__CONSIGNE 1__: Recopiez à l'identique les lignes des enregistrements, de la ligne contenant « Select the Watford crest icon » à celle contenant « tap(290, 34) », bornes comprises.

32 La proposition de coûts élaborée par la requérante prévoyait également l'embauche de deux ingénieurs informaticiens en vue du développement de la base de données et d'un consultant scientifique, pour un montant, respectivement, de 28 000 et de 12 000 écus. La requérante a notamment produit devant le Tribunal deux contrats de prestation de services conclus entre elle et deux personnes physiques. Elle soutient que ces contrats sont ceux correspondant à l'embauche des deux ingénieurs informaticiens initialement prévus. Toutefois, sans qu'il y ait lieu d'examiner la réalité de cette prétention, il suffit de relever que les ingénieurs informaticiens avaient pour fonction de mettre en place la base de données informatique à caractère scientifique. Or, celle-ci n'a précisément pas été mise en oeuvre. Les services qui ont pu être apportés par les deux personnes en question ne peuvent dès lors correspondre à ceux initialement convenus, pour lesquels une rémunération de 28 000 écus était prévue.

33 La requérante soutient toutefois que, si les prestations en cause n'ont pas été effectuées, c'est que, à la demande du CCR, la requérante a concentré ses efforts sur la première partie des prestations contractuelles, à savoir l'organisation des réunions, qui s'était avérée représenter une charge plus lourde que prévue.

34 A cet égard, il y a lieu de relever que, aux termes de l'article 11 de l'annexe 2 du contrat, celui-ci ou ses annexes ne pouvaient être modifiés ou complétés que par un accord additionnel signé par un représentant dûment autorisé de chacune des parties. Le contrat du 28 mars 1996 a été conclu au nom de la Communauté, représentée par la Commission, représentée aux fins de la signature du contrat par le directeur de l'Institut de l'environnement du CCR.

__CONSIGNE 2__: Pour chaque affirmation, dites si elle concorde avec l'extrait fourni en répondant par oui ou par non, et citez les mots décisifs de l'extrait. (a) La rémunération prévue pour les deux ingénieurs informaticiens s'élevait à 28 000 écus. (b) La base de données informatique a été mise en œuvre. (c) Le contrat du 28 mars 1996 a été conclu au nom de la Communauté.

__ENREGISTREMENTS__:
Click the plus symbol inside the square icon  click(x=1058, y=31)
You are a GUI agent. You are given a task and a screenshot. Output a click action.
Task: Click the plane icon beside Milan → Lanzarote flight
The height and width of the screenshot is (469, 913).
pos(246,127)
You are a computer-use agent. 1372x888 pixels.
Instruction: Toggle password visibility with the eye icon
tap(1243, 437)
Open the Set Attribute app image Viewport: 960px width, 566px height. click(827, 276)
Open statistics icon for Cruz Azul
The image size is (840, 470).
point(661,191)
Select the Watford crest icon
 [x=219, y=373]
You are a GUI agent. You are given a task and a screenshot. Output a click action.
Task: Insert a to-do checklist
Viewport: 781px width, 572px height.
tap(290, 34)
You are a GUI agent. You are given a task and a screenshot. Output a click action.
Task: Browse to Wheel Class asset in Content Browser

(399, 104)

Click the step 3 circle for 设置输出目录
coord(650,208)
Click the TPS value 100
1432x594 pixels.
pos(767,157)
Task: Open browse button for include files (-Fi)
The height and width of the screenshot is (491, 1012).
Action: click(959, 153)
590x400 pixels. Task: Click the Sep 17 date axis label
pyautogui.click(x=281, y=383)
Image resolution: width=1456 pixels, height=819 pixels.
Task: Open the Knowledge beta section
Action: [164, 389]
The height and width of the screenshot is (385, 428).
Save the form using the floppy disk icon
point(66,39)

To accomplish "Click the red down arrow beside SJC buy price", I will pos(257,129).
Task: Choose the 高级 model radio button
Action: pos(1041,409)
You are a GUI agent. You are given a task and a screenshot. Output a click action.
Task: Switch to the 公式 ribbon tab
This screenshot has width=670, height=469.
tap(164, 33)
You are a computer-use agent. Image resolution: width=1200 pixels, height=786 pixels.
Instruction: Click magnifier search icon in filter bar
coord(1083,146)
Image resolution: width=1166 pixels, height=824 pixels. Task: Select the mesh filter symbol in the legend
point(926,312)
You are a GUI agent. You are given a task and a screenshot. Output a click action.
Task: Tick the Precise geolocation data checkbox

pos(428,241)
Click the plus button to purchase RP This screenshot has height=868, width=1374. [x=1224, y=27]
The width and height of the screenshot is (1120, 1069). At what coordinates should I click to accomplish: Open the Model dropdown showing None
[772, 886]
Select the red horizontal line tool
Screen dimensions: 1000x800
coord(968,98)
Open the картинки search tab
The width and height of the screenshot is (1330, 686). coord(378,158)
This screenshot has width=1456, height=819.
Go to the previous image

__RÉSULTAT ATTENDU 1__:
Select the Watford crest icon
 [x=219, y=373]
You are a GUI agent. You are given a task and a screenshot. Output a click action.
Task: Insert a to-do checklist
Viewport: 781px width, 572px height.
tap(290, 34)

__RÉSULTAT ATTENDU 2__:
(a) Oui : « pour lesquels une rémunération de 28 000 écus était prévue ».
(b) Non : « Or, celle-ci n'a précisément pas été mise en oeuvre. »
(c) Oui : « Le contrat du 28 mars 1996 a été conclu au nom de la Communauté ».